◆ Extract to read ◆
== Segment start ==

MANILA, Philippines — The government has decided to keep the current quarantine restrictions in Metro Manila in place and expanded the curbs to neighboring Bulacan, Rizal, Laguna and Cavite provinces for 14 days in a bid to suppress a surge in coronavirus infections.
In an online news briefing on Sunday, presidential spokesperson Harry Roque said the Inter-Agency Task Force for the Management of Emerging Infectious Diseases, besides keeping general community quarantine in Metro Manila up to April 4, decided to impose additional restrictions to deal with the surge during its meeting on Saturday.
Some of the additional restrictions, Roque said, were similar to those that had already been imposed by the task force itself and the Metropolitan Manila Development Authority (MMDA), including a curfew from 10 p.m. to 5 a.m., age restriction on people who may go out, and suspension of mass gatherings.

== Segment end ==

◆ Information given ◆
== Segment start ==

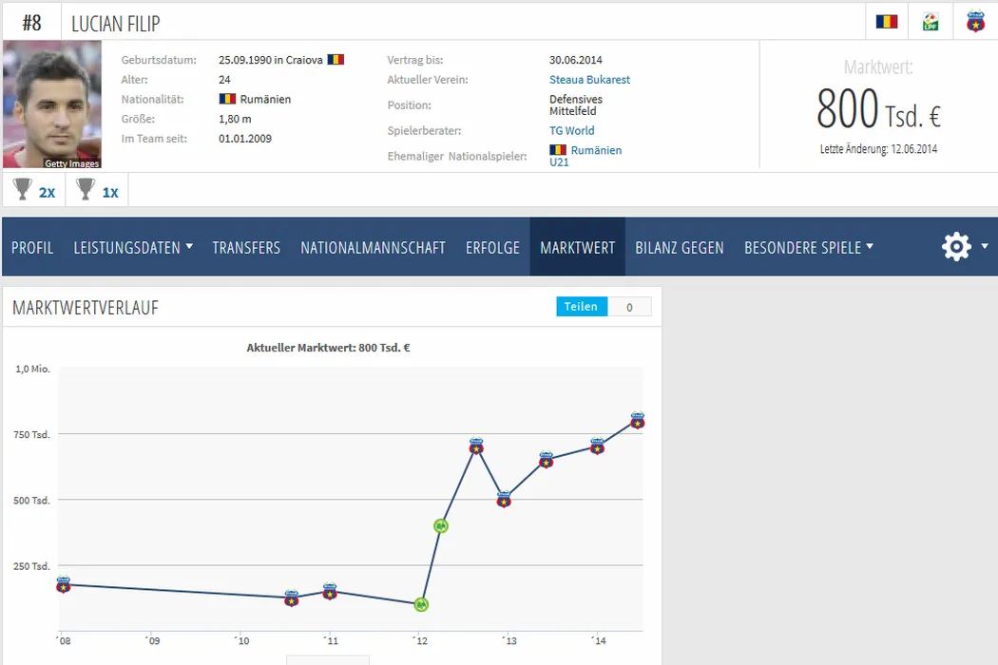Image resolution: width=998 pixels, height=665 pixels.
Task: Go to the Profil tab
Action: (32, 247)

== Segment end ==
== Segment start ==

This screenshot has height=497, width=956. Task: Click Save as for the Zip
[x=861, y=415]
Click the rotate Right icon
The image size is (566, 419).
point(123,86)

== Segment end ==
== Segment start ==

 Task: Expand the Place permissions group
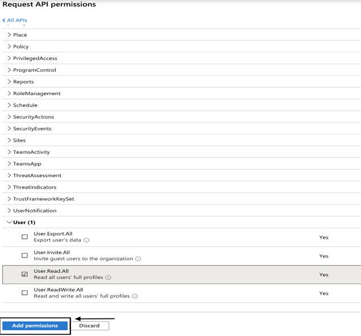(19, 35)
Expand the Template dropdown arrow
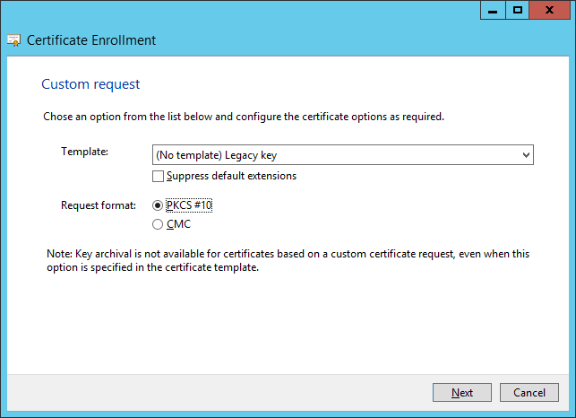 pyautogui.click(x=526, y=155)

== Segment end ==

◆ Required tasks ◆
(a) In the article on Metro Manila quarantine restrictions, what hours does the curfew cover?
(b) Reproduce the part of the article on Metro Manila quarantine restrictions between "MANILA, Philippines —" and "meeting on Saturday.", inclusive.

◆ Solutions per task ◆
(a) 10 p.m. to 5 a.m.

(b)
MANILA, Philippines — The government has decided to keep the current quarantine restrictions in Metro Manila in place and expanded the curbs to neighboring Bulacan, Rizal, Laguna and Cavite provinces for 14 days in a bid to suppress a surge in coronavirus infections.
In an online news briefing on Sunday, presidential spokesperson Harry Roque said the Inter-Agency Task Force for the Management of Emerging Infectious Diseases, besides keeping general community quarantine in Metro Manila up to April 4, decided to impose additional restrictions to deal with the surge during its meeting on Saturday.